His death came only a few days after another case of plague, in the man in his 60s, this year the first was diagnosed in the state.
The two men lived more than a hundred miles apart, so it is unlikely the cases are linked, but health officials are now investigating the home and family of the young man who died of the rare infection.
It comes after a squirrel in neighboring Colorado tested positive for Yesinia Pestis bacterium, which causes bubonic plague, and reports of a potential outbreak in China.
A New Mexico man in his 20s is the first person to die of the plague in the U.S. this year after contracting Yesinia Pestis bacteria (pictured, in red file)

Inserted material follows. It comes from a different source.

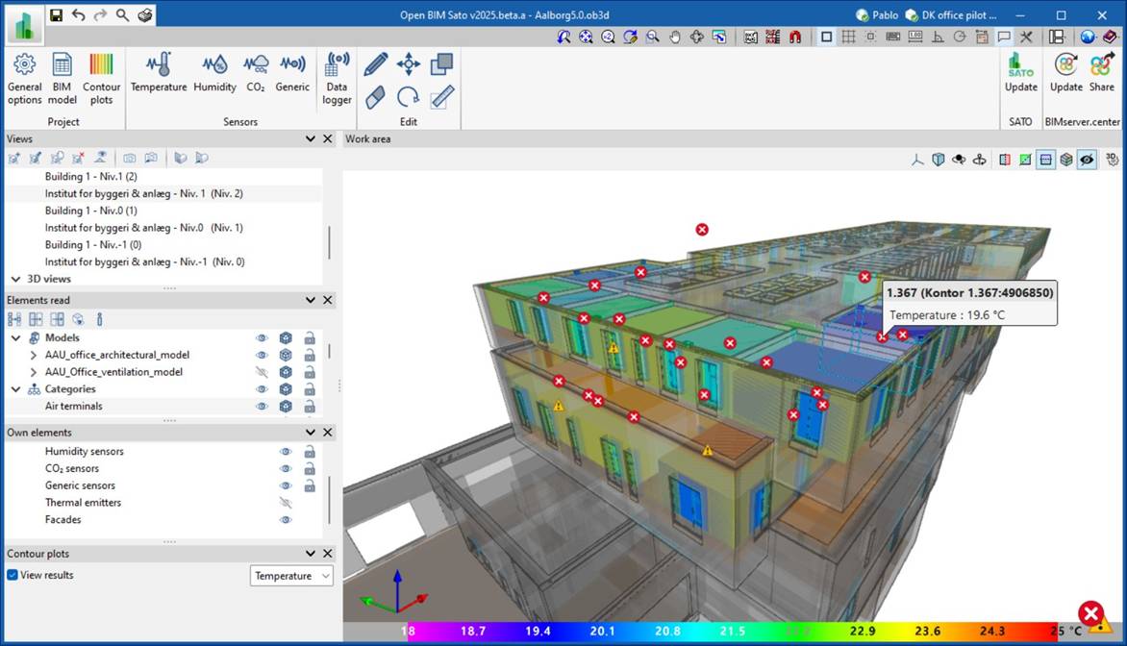Click the eye visibility icon above the 3D view
The height and width of the screenshot is (646, 1127).
tap(1086, 159)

Chinese officials have sealed a city and a village in the nation’s Inner Mongolia region following reports of bubonic plague deaths this year.
It is the same disease that killed about 50 million people in the 14th century – including about 60 percent of Europe’s population – and earned the name ‘Black Death’.
These days, cases of bubonic plague are very rare, but still very fatal.
The World Health Organization (WHO) estimates that there are between 1,000 and 2,000 cases of plague worldwide each year.
Between 30 and 100 percent of those cases prove fatal, according to the WHO.
In the US, there are only seven cases of plague in a typical year. Only about eight to 10 percent of Americans who catch plague typically die, the Centers for Disease Control and Prevention (CDC) estimates.
Yesinia Pestis bacteria primarily affect animals, mostly rodents.
If those rodents are bitten by fleas, the bugs can spread it to their next hosts, including other animals and humans.
People can usually carry the plague for about two to six days without symptoms if they are bitten by an infected flower.
What happens next depends on whether the person has bubonic plague – the species responsible for most of the deaths from Black Death, and is marked by highly swollen, bulbous lymph nodes often in the abdomen, armpit or neck – septicemic plague , as a pneumonic plague.
The man who died in New Mexico had the septicemic form.
In that case, symptoms may appear more quickly – within one to three days – if they have infected drops inhaled from the cough or sneeze of someone who has the plague.
Most patients present first with fever and fever and may become extremely weak.
Many will then develop abdominal pain, diarrhea and vomiting and some people will bleed from their mouth, nose or rectum. Blood may be visible on the skin.
If the infection is bad enough, it can poison the bloodstream, leading to septic shock and potentially gangrene that makes the extremities black when the tissue dies.
The same can happen to organs if they are overgrown with the bacteria, leading to multiple organ failure and death.
Treatment with antibiotics may improve the chance of survival, but it should start working quickly. Patients decrease rapidly, with some dying within 24 hours of their first symptoms.
Experts advise that the best thing to do about plague is to take every possible measure to not get it.
The New Mexico Department of Health warns that pets allowed to roam freely outside – especially if they can venture into wildlife areas – are a primary source of infection, and advised keeping animals indoors as much as possible.
The young man’s death is the first deadly plague reported in New Mexico since 2015, and likely in the U.S. this year.
Although very rare in North America, there have been cases. mostly found in New Mexico, Colorado and Arizona.